Copying exactly, give the lines in the material below from the one with "Lerne wie (416, 174)" to the one with "[Informationen zu Sport Bittl", ends included, and nothing besides.

□ □ □ □ □

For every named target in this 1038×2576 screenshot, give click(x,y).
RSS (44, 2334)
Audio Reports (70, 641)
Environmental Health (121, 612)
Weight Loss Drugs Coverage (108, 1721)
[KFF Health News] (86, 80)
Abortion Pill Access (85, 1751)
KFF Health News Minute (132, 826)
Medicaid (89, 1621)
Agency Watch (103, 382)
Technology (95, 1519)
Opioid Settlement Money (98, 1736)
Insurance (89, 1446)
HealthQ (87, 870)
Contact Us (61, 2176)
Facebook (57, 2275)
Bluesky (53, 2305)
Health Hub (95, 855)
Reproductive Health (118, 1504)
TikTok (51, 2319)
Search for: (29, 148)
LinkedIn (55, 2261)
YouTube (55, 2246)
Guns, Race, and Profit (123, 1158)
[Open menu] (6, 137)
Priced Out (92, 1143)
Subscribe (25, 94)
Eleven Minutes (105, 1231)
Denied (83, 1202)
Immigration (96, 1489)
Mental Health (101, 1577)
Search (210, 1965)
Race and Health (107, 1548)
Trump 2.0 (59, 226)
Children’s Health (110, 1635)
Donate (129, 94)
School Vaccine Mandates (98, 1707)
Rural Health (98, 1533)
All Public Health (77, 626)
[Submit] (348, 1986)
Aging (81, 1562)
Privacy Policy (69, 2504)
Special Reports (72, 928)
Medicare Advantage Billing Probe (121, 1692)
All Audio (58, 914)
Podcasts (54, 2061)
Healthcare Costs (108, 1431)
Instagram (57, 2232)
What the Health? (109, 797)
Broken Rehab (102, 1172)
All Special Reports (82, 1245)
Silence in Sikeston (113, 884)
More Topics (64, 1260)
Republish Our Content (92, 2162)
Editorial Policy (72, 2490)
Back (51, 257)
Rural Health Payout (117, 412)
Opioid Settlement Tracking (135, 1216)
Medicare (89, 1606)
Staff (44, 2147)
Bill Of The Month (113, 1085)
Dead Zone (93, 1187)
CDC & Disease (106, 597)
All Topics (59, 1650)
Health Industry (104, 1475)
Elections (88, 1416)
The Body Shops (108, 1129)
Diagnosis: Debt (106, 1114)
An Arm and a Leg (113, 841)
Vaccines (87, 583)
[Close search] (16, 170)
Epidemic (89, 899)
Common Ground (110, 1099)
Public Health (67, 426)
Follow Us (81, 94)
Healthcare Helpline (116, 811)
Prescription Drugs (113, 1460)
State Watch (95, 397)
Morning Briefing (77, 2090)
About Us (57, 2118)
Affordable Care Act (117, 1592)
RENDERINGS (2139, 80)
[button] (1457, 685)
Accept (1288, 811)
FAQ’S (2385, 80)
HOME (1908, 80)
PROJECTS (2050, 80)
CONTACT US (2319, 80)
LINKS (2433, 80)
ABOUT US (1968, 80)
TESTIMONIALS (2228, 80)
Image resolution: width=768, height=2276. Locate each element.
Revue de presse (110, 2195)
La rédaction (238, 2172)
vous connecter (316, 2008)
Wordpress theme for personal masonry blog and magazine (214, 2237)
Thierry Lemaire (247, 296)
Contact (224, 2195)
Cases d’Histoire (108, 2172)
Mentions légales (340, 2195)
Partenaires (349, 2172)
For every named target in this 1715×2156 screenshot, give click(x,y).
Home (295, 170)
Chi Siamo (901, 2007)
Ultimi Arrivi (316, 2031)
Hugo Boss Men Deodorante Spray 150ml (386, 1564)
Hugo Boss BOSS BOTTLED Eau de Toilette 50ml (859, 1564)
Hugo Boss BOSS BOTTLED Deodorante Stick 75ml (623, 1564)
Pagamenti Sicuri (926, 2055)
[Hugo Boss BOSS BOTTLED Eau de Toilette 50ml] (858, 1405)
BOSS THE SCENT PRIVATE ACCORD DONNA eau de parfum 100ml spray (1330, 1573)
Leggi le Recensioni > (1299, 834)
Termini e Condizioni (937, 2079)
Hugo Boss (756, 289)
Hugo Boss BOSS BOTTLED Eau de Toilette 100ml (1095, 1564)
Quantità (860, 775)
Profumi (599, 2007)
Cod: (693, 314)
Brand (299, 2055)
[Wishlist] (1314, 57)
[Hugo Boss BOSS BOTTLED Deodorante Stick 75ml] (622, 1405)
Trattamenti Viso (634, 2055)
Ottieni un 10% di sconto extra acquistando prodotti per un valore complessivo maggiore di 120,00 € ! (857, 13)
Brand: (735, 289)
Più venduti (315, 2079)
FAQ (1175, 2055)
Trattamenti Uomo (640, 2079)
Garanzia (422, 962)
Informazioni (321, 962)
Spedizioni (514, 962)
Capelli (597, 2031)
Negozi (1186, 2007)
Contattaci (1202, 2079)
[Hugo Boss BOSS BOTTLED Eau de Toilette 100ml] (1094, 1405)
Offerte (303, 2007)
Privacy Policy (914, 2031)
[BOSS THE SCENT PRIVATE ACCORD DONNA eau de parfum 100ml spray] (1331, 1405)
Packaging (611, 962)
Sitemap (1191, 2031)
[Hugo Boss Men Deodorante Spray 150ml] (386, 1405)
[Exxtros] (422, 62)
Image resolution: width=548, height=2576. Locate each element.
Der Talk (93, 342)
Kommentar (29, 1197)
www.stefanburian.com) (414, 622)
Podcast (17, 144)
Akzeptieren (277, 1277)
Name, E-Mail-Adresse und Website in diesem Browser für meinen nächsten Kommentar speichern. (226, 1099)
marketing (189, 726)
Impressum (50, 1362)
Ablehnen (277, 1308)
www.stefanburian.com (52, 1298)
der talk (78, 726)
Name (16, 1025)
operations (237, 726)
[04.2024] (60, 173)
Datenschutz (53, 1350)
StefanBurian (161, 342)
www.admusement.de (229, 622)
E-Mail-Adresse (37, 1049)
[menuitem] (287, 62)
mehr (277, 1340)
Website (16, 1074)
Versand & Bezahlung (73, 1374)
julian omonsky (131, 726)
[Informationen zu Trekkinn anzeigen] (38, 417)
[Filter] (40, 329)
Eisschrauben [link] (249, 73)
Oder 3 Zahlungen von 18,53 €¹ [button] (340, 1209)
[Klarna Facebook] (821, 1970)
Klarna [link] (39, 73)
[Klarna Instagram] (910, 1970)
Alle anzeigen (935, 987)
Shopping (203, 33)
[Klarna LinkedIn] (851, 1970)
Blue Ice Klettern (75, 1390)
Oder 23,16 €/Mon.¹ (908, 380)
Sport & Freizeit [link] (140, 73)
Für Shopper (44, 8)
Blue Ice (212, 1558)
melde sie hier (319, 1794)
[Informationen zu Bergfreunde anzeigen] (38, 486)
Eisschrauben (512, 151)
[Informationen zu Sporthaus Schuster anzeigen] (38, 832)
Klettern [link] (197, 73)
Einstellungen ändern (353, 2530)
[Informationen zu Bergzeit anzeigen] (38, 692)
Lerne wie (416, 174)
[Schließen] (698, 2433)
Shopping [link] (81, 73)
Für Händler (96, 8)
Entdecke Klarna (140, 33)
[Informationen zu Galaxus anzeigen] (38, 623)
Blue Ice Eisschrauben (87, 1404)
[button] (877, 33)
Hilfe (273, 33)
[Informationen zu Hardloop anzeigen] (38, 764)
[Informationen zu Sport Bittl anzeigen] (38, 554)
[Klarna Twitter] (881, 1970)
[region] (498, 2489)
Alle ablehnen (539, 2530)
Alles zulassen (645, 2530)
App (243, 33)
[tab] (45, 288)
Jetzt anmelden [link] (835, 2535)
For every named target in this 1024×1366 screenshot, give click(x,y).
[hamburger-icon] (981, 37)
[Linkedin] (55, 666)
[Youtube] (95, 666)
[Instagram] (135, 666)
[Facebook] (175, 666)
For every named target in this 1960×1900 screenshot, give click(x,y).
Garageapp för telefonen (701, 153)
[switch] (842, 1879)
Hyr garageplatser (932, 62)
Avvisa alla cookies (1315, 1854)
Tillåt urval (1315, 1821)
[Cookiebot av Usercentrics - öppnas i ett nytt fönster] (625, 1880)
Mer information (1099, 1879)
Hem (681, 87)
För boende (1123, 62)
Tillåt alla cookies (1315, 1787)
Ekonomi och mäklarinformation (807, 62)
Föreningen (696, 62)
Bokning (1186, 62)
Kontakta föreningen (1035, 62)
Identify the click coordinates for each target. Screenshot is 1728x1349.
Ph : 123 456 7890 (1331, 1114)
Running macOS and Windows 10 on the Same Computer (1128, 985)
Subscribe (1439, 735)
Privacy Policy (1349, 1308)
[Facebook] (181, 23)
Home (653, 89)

□ □ □ □ □

**Task solution**.
Lerne wie (416, 174)
[Schließen] (698, 2433)
Shopping [link] (81, 73)
Für Händler (96, 8)
Entdecke Klarna (140, 33)
[Informationen zu Galaxus anzeigen] (38, 623)
Blue Ice Eisschrauben (87, 1404)
[button] (877, 33)
Hilfe (273, 33)
[Informationen zu Hardloop anzeigen] (38, 764)
[Informationen zu Sport Bittl anzeigen] (38, 554)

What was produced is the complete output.